Copy each line in the data below that contains the word "size".

(Data taken from a collection)
begin
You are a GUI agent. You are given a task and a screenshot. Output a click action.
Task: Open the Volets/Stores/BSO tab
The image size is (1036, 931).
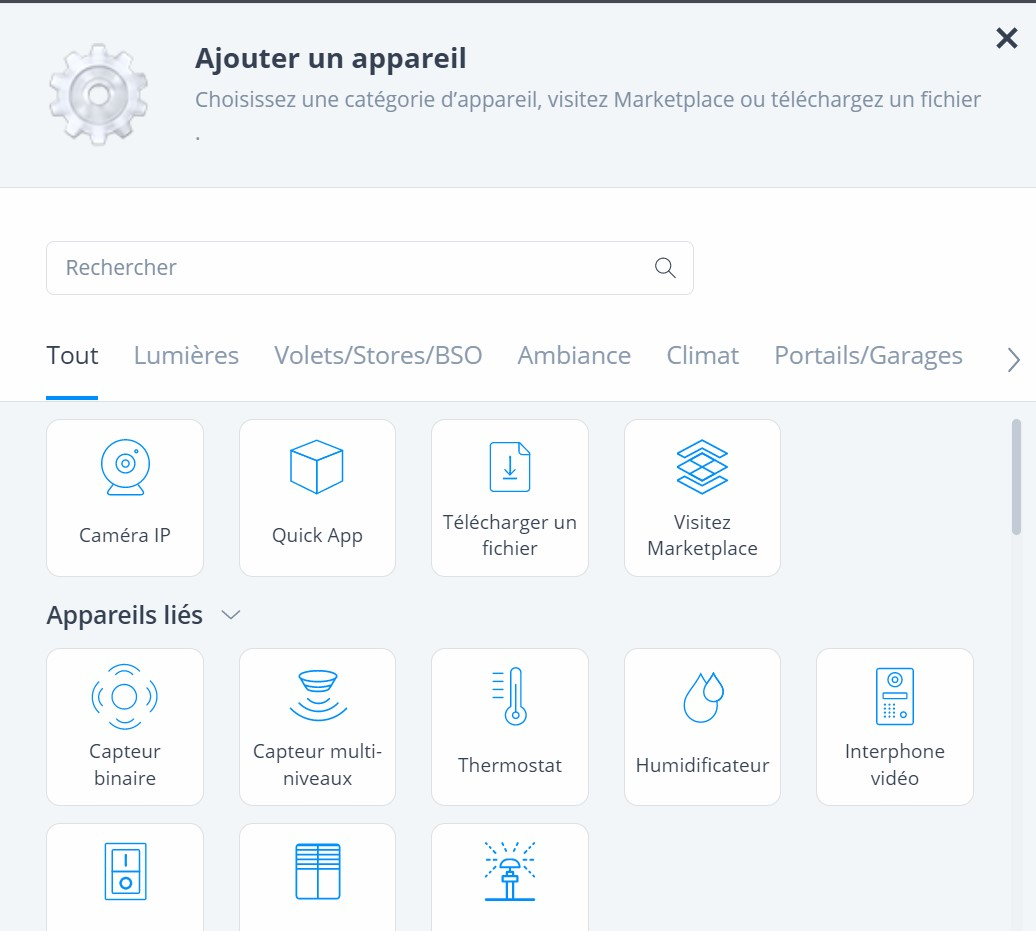click(x=378, y=356)
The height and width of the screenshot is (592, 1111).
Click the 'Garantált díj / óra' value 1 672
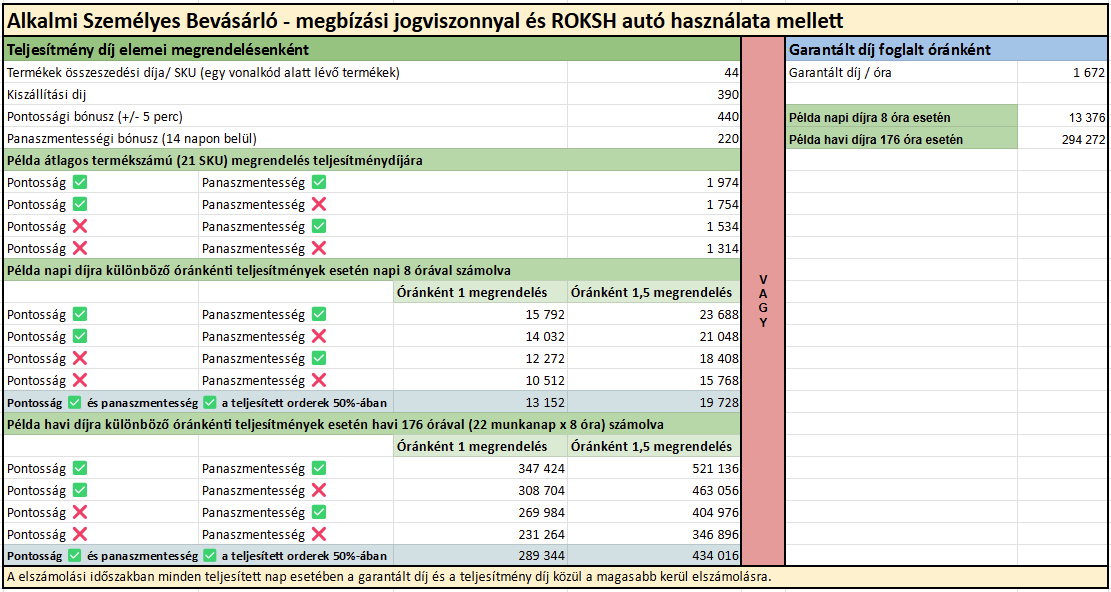(1087, 72)

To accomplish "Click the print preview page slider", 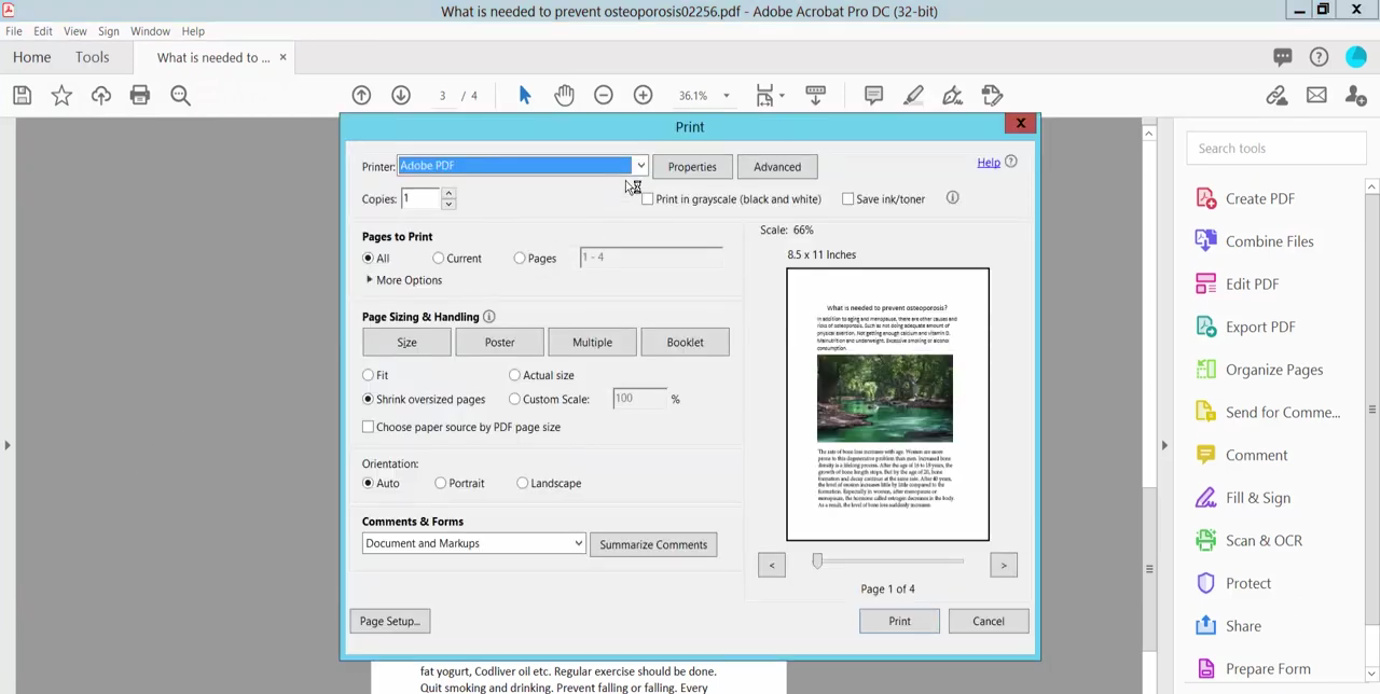I will click(817, 562).
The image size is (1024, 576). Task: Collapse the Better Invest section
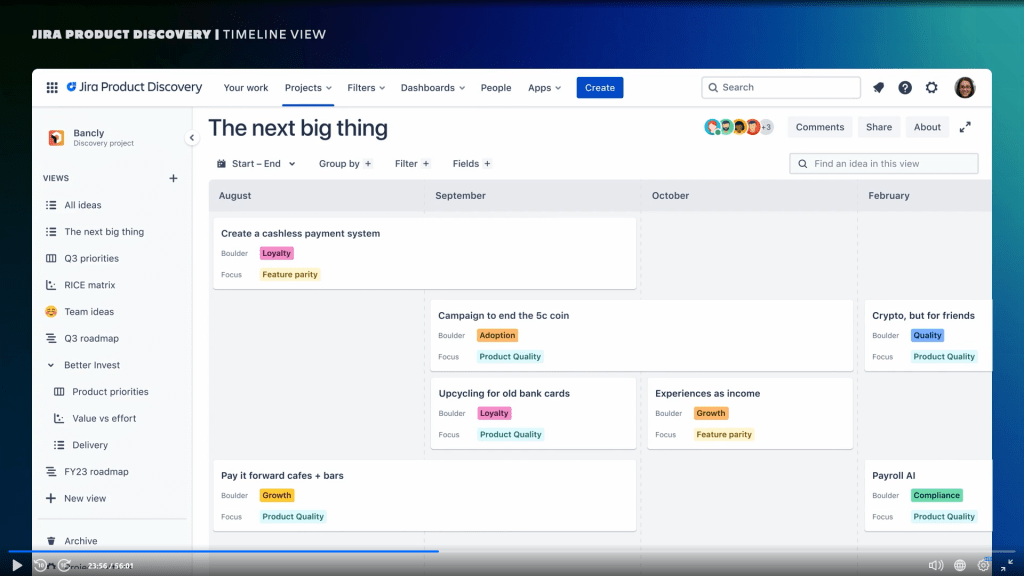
end
■ Exercise result ■
The image size is (1036, 931).
The image size is (1024, 576). Task: Collapse the Better Invest section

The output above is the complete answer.